---------- SOURCE DATA ----------

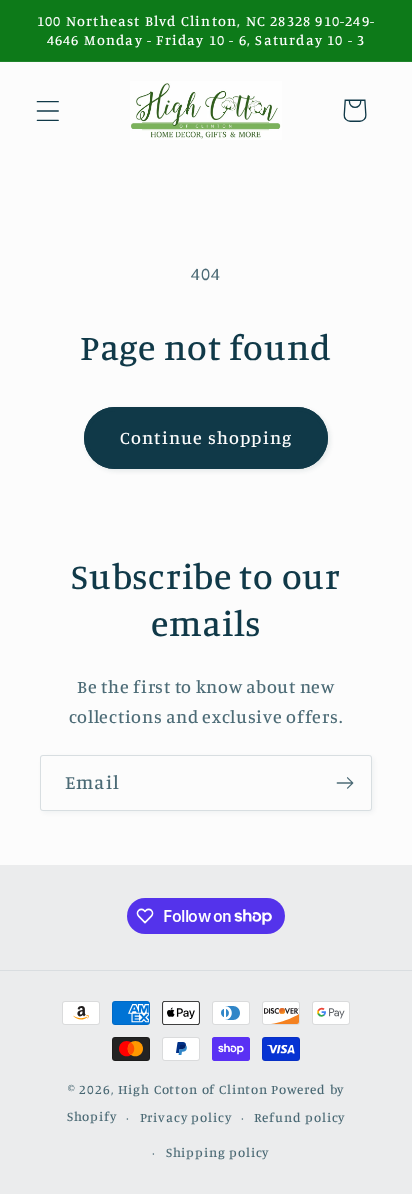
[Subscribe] (344, 783)
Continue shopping (206, 437)
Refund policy (299, 1117)
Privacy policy (186, 1117)
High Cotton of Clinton (193, 1089)
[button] (48, 110)
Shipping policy (218, 1152)
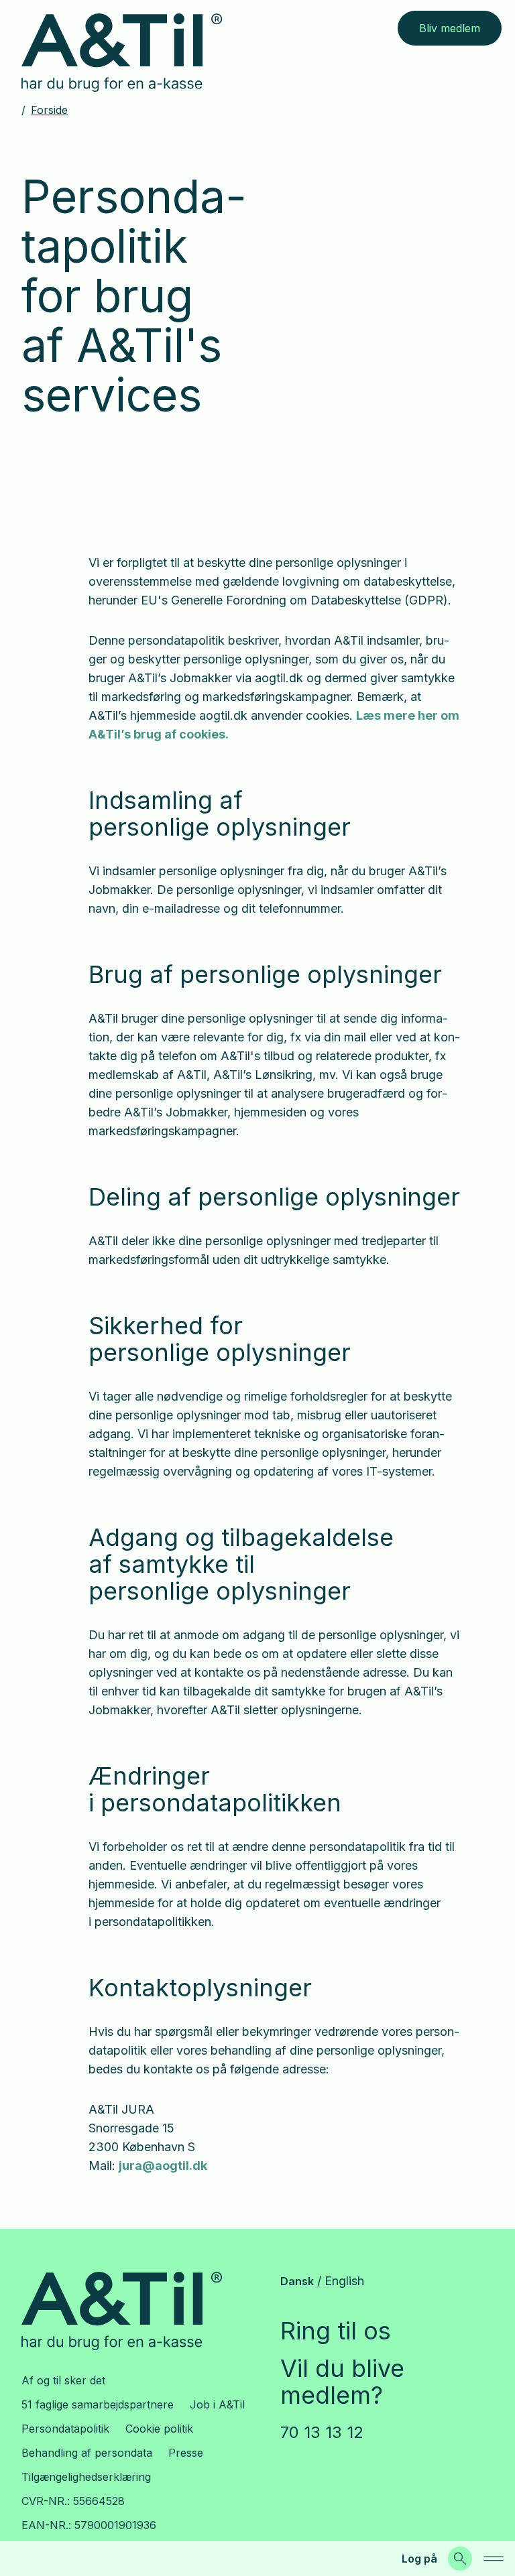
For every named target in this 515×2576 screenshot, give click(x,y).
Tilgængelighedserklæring (86, 2477)
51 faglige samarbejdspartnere (97, 2404)
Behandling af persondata (86, 2452)
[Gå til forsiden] (132, 52)
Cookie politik (159, 2428)
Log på (419, 2558)
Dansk (297, 2281)
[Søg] (460, 2559)
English (344, 2281)
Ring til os (335, 2330)
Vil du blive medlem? (342, 2382)
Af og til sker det (63, 2380)
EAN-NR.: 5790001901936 (88, 2525)
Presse (185, 2452)
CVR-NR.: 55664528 (73, 2501)
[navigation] (493, 2559)
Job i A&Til (217, 2404)
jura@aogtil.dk (163, 2166)
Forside (49, 110)
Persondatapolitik (65, 2428)
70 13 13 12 (321, 2432)
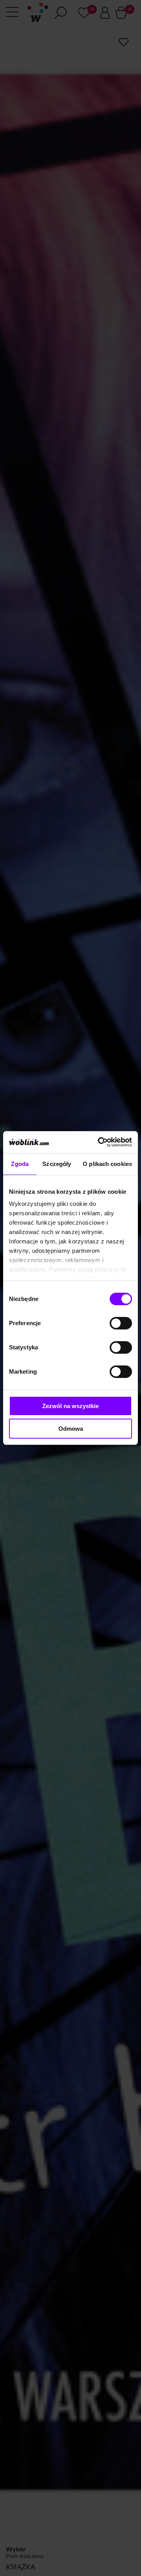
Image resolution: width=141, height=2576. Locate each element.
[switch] (121, 1323)
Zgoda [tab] (20, 1163)
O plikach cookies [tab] (107, 1163)
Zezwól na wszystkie (70, 1406)
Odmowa (70, 1428)
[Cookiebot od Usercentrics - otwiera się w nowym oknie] (99, 1142)
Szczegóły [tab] (56, 1163)
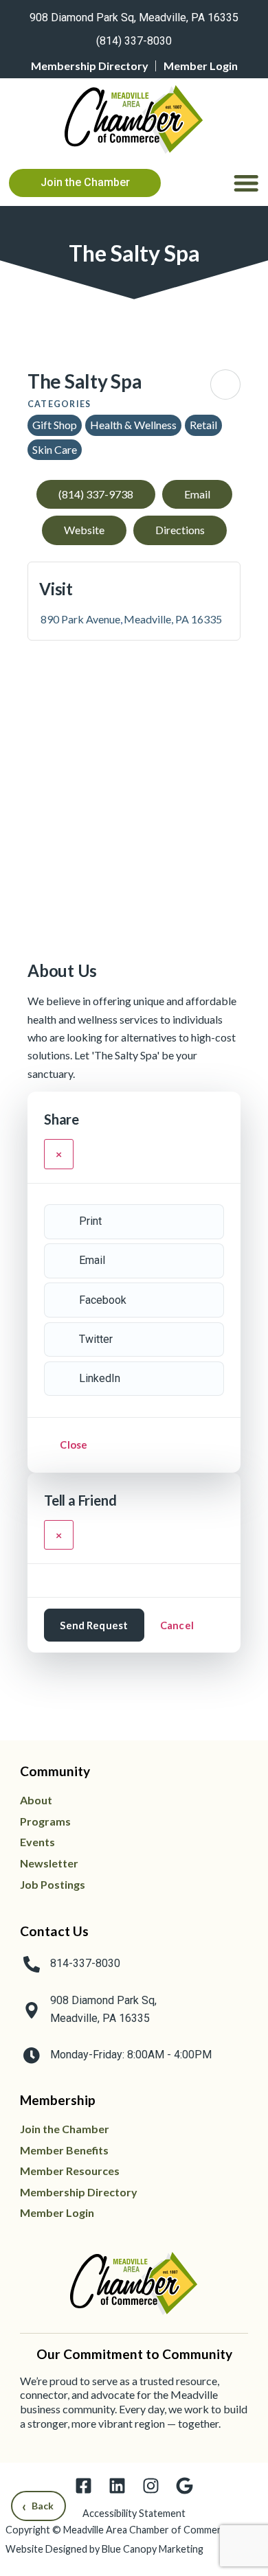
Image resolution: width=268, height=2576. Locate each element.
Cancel (177, 1625)
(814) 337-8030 (134, 40)
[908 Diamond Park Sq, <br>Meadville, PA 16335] (31, 2010)
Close (73, 1444)
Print (90, 1221)
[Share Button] (225, 384)
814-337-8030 (85, 1963)
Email (92, 1260)
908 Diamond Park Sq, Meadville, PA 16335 (134, 17)
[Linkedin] (117, 2486)
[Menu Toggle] (246, 183)
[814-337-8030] (31, 1964)
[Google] (184, 2486)
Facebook (102, 1300)
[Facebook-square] (83, 2486)
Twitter (96, 1339)
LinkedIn (99, 1378)
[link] (134, 15)
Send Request (94, 1625)
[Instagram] (151, 2486)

----------

**TRY IT**.
A word-for-word reproduction is needed of the lines above from the line containing "Af og til sker det (63, 2380)" through the line containing "Image resolution: width=141, height=2576.", with both ends kept and no pictures.

**OUTPUT FOR THIS EXERCISE**.
Af og til sker det (63, 2380)
EAN-NR.: 5790001901936 (88, 2525)
Presse (185, 2452)
CVR-NR.: 55664528 (73, 2501)
[navigation] (493, 2559)
Job i A&Til (217, 2404)
jura@aogtil.dk (163, 2166)
Forside (49, 110)
Persondatapolitik (65, 2428)
70 13 13 12 (321, 2432)
Image resolution: width=141, height=2576. Locate each element.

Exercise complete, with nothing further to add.